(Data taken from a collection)

——————————

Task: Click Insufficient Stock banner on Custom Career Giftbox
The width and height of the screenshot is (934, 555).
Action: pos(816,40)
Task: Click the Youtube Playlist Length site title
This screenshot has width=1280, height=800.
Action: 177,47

——————————

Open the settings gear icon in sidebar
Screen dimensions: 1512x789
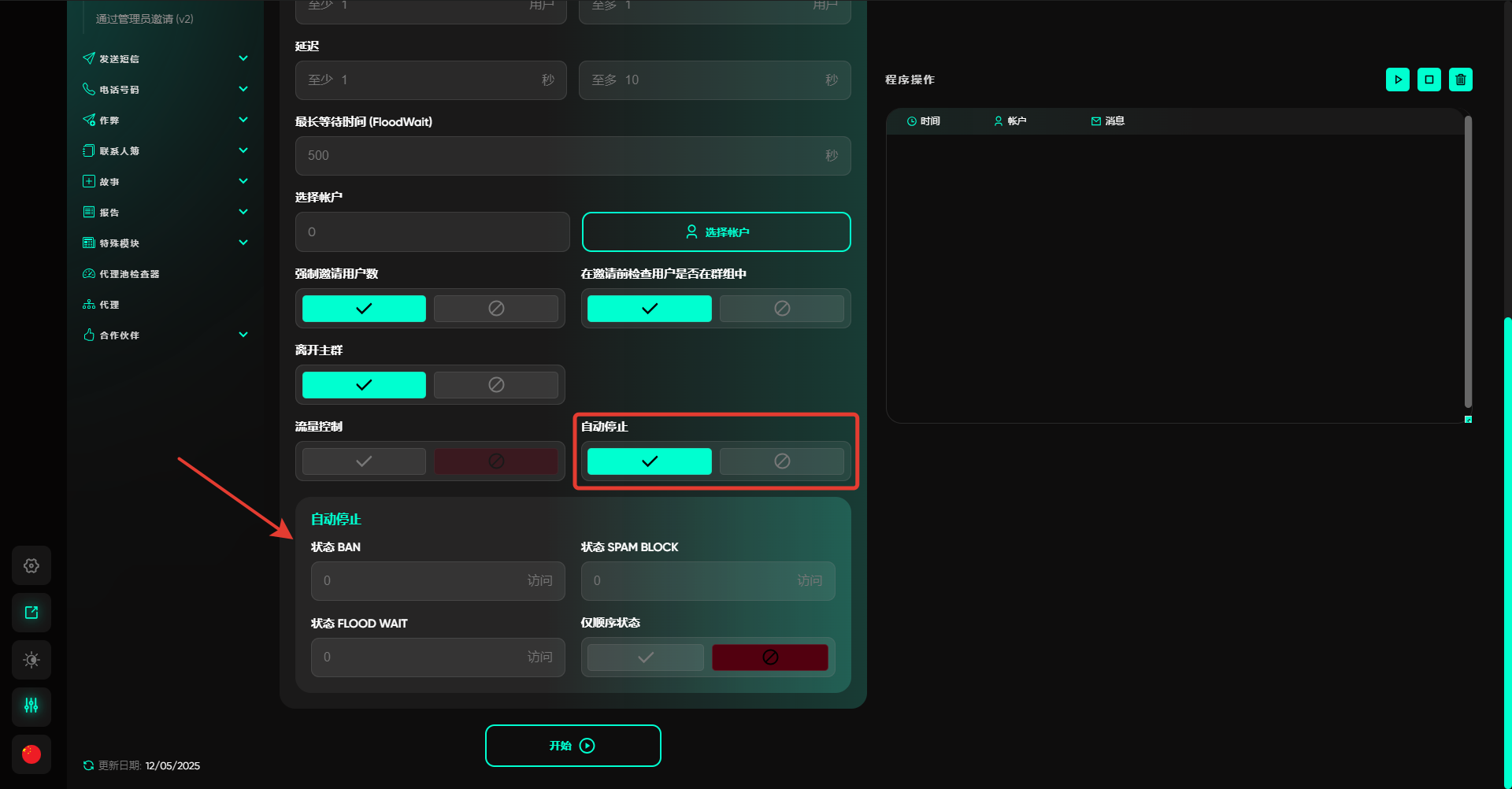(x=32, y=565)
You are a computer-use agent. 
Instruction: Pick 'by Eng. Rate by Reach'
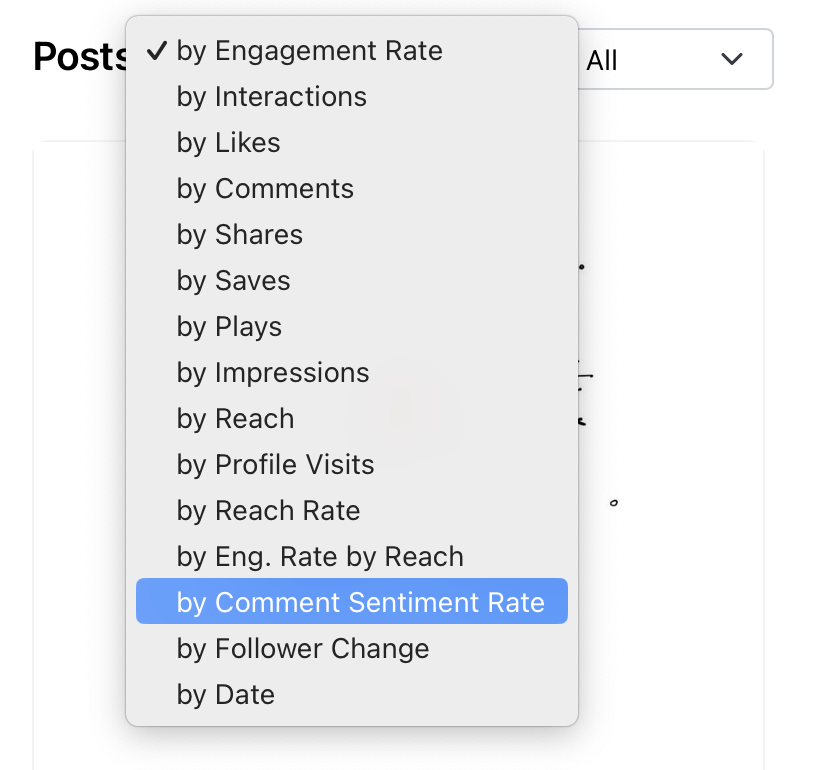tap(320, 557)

——————————

■ TASK REQUIREMENTS ■
Please select each line in the entries above that contains the string "height" and copy those lines out. Uppercase and lowercase count as different.

■ SOLUTION FOR THIS EXERCISE ■
The width and height of the screenshot is (934, 555).
This screenshot has width=1280, height=800.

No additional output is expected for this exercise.